"I have absolutely no plans and no expectations of ever being a candidate again," Gore told reporters after giving a speech at an economic forum in Sweden.
When asked how the United States would have been different if he had become president, though, he had harsh criticism for Mr. Bush's policies.
"We would not have invaded a country that didn't attack us," he said, referring to Iraq. "We would not have taken money from the working families and given it to the most wealthy families."
"We would not be trying to control and intimidate the news media. We would not be routinely torturing people," Gore said. "We would be a different country."
Gore did not elaborate. But last year, he blamed Bush administration policies for the inmate abuse scandal at the Abu Ghraib prison in Iraq.
Mike Feldman, Gore's spokesman, did not immediately comment on Gore's remark when reached by phone in Washington.
Tracey Schmitt, spokeswoman for the Republican National Committee, called Gore's comments "fictitious rants that border on dangerous."
"To accuse Americans of participating in 'routine torture' is absurd and reveals that while Al Gore may no longer be a leader in his party, he still embodies the maniacal anger that guides Democrat leaders in Washington today," Schmitt wrote in an e-mail to The Associated Press.
Gore also reiterated his criticism that the Bush administration was too slow in responding to the crisis in New Orleans after the city's levees failed during Hurricane Katrina. He said that should have been predicted.
"There were specific warnings that the levees might break," he said. "But for whatever reason those warnings were not acted upon in a timely way."
He said the United States and other countries are similarly ignoring the threats that global warning pose to the environment.
"My country is extremely attentive to the slightest increase in a risk from terror, and that's appropriate," he said. "But why should we be so tolerant of risk where the future habitability of our planet is concerned?"
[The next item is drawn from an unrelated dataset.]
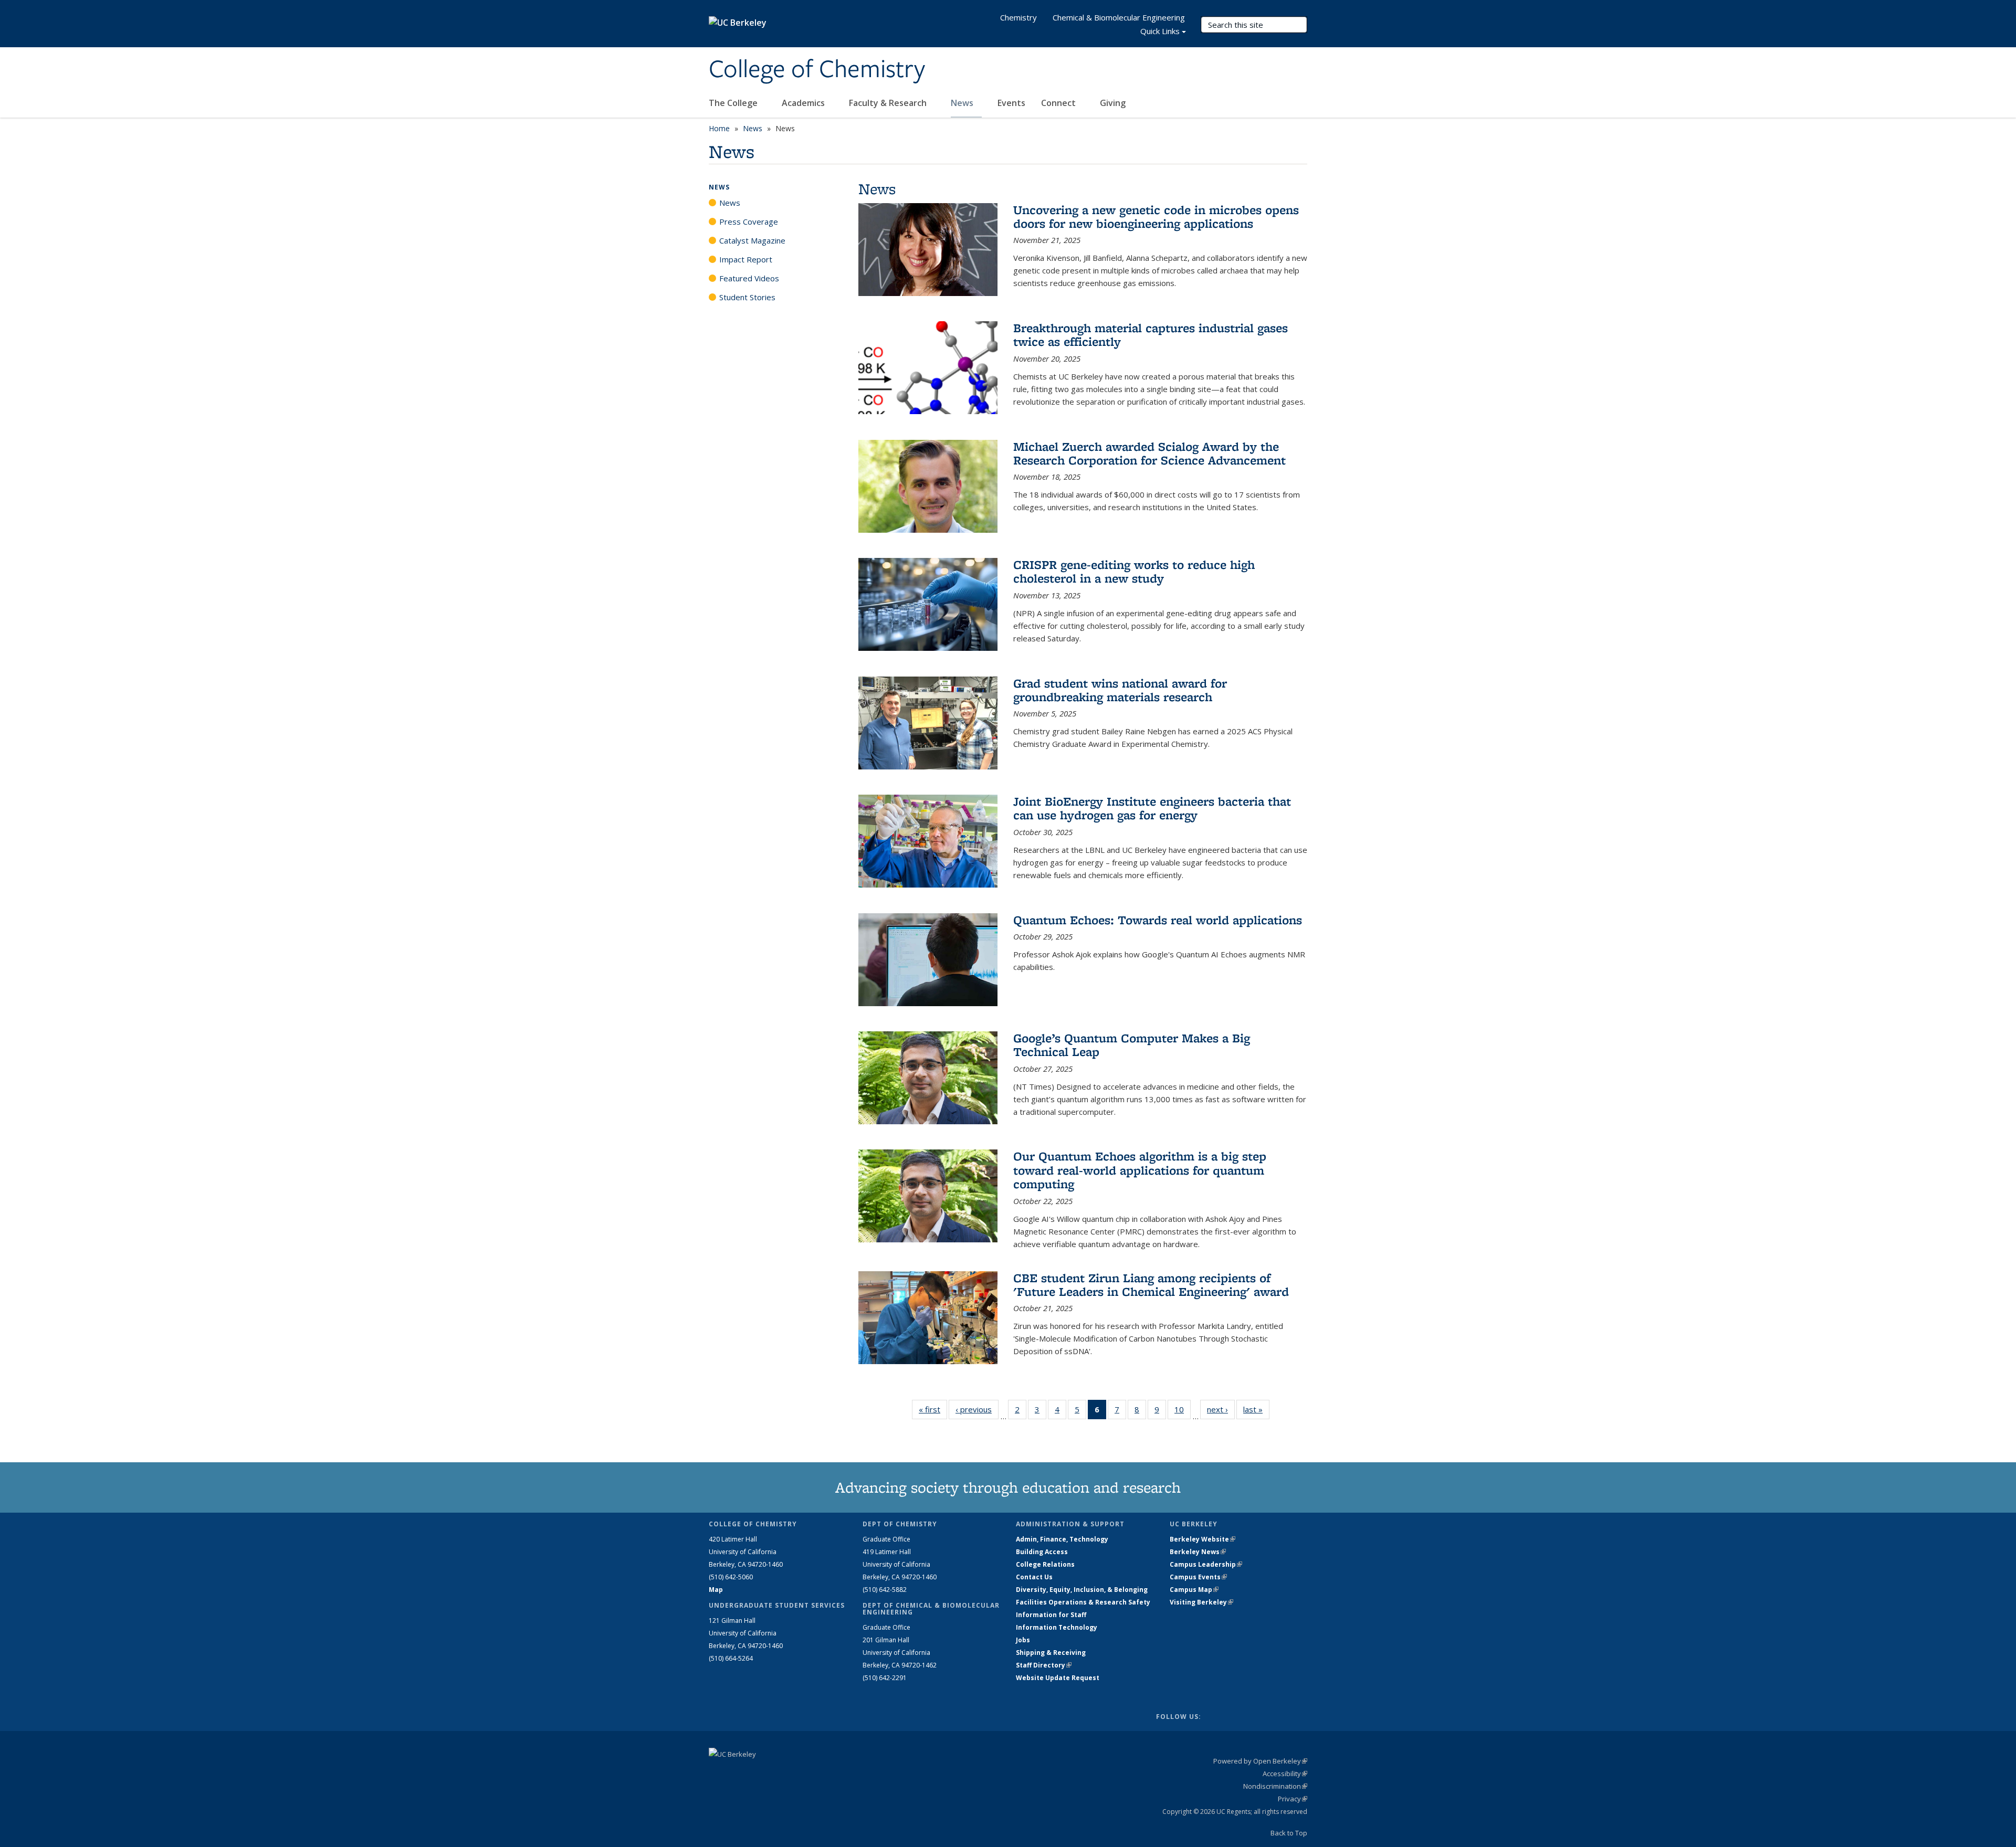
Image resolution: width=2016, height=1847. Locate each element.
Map (716, 1589)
Gore, who now runs a cable TV channel and is the chairman of an investment company, did not completely shut the door to future political endeavors.
"I don't completely rule out some future interest, but I don't expect to have that," Gore said.
He declined to comment on New York Sen. Hillary Clinton's possible run for the White House in 2008, but he said he believes the country is ready for a female president.
"Of course a woman could get elected president," he said. "I am not going to make any comment on individual candidates. It's quite premature."